The overall $6 million award for the project is a continuation of an earlier $1 million grant. The pilot plant will be constructed in the central Appalachian coalfields, and participating companies will provide an additional $1.5 million to share the project cost.
Rare earth elements are a set of 17 unique chemical elements found throughout the earth’s crust. They are essential components in modern technologies, ranging from electronics and computer and communication systems to transportation, health care, and national defense.
Producing rare earth elements economically in the U.S. has been a challenge due to competition from low-cost producers abroad. With the recent closure of the only rare-earths-producing mine in the country, the U.S. relies entirely on foreign imports, mainly from China.
Coal and coal byproducts might contain upward of 11 million metric tons of rare earth elements. However, an efficient, safe, and economical means for extraction has not been available — until now.
“Virginia Tech has led the way in researching rare earth element extraction from coal and its byproducts,” said Congressman Morgan Griffith. “Funding for a pilot plant means that the possibilities of applying this technology are more promising than ever before. This project has shown great potential for the future of the coalfields and for our economy.”
The challenge with extracting rare earth elements from coal byproduct is that the concentrations of the elements are low, and the grain size of the elements is small, typically less than 5 microns.
“Rare earth elements are actually not as rare as they say,” explained Yoon, who is also the Nicolas T. Camicia Professor in Virginia Tech’s Department of Mining and Minerals Engineering. “What makes them rare is the difficulty in separation.”
Yoon and his group developed novel separation and extraction methods to meet the challenges, including the patented hydrophobic-hydrophilic separation process that can recover ultrafine particles. An advantage of extracting rare earth elements from coal byproducts is that the cost of mining has already been paid for during the course of producing coal.
In the DOE-funded project, the new separation processes will be tested at a pilot scale to collect scale-up and cost information.

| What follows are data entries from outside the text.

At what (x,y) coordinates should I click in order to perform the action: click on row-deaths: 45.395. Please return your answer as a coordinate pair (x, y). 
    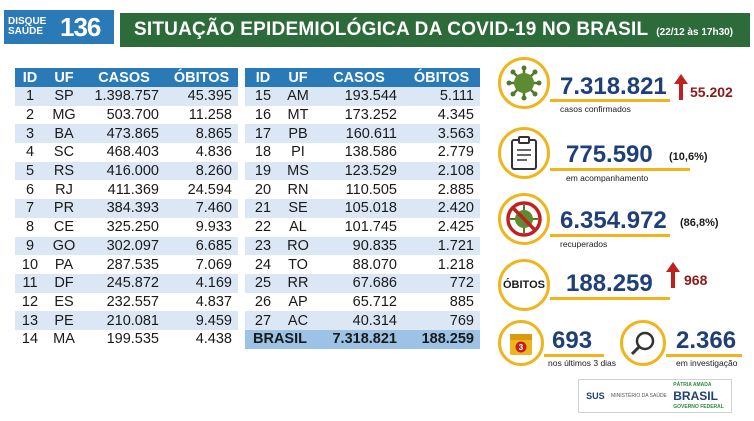
    Looking at the image, I should click on (202, 96).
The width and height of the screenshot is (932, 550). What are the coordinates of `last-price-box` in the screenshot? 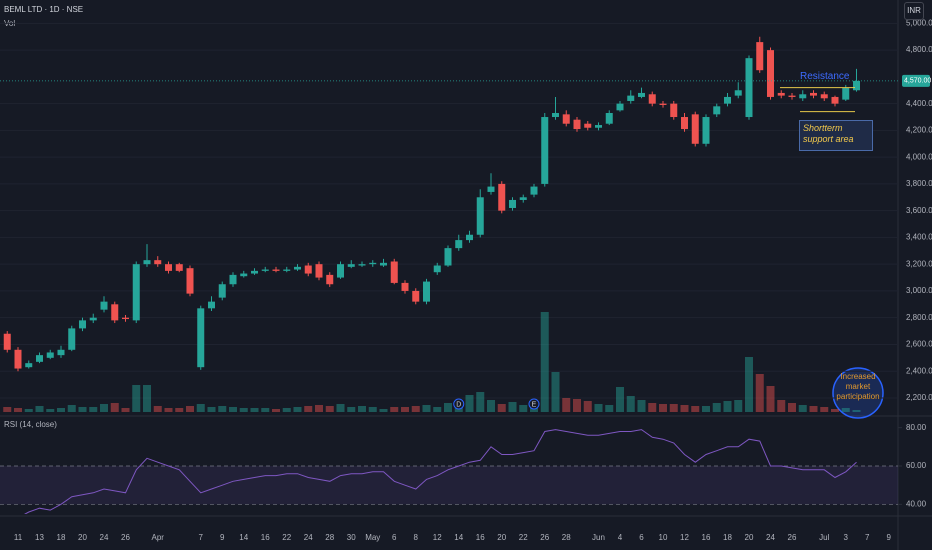 It's located at (916, 80).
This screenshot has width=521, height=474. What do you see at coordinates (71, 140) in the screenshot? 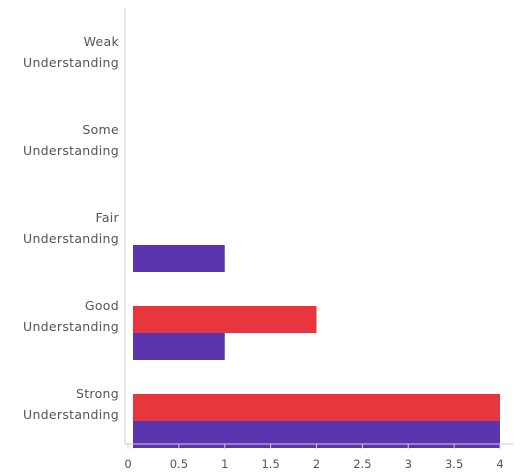
I see `category-label-some: Some Understanding` at bounding box center [71, 140].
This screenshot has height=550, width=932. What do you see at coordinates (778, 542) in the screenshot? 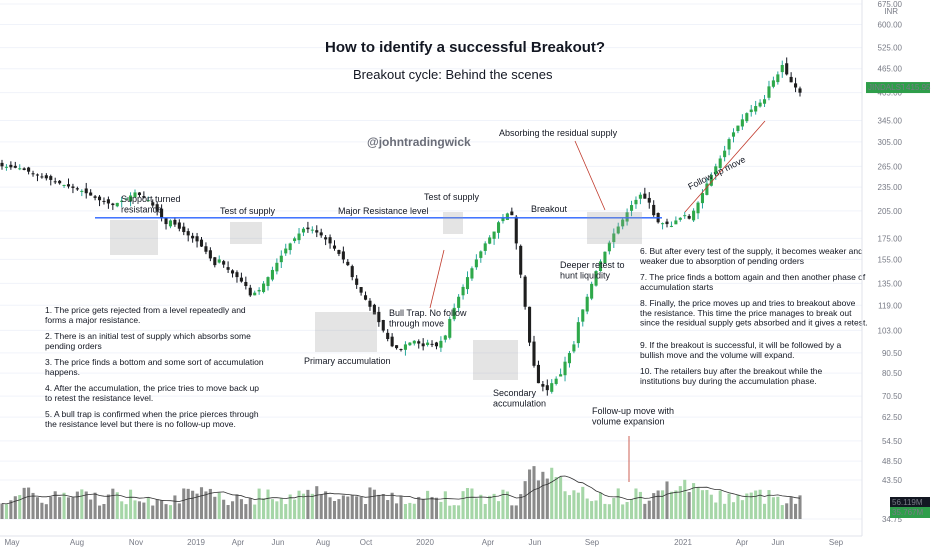
I see `x-tick-14: Jun` at bounding box center [778, 542].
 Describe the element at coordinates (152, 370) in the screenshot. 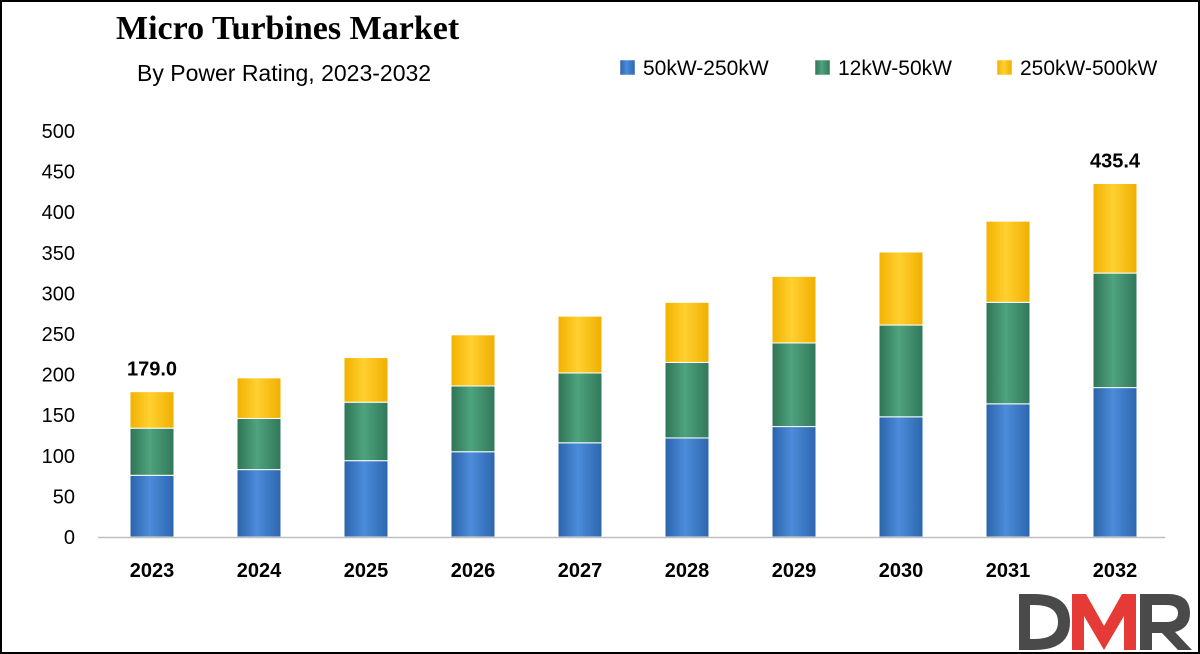

I see `total-label: 179.0` at that location.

The success of this project will be a stepping stone for producing salable rare earth oxides commercially in the coalfields of Central Appalachia.
The co-principal investigators for the project include Gerald Luttrell, the E. Morgan Massey Professor of Mining and Minerals, and Aaron Noble, associate professor of mining and minerals engineering. The project will be carried out in cooperation with the University of Kentucky and the Minerals Refining Company of Richmond, Virginia.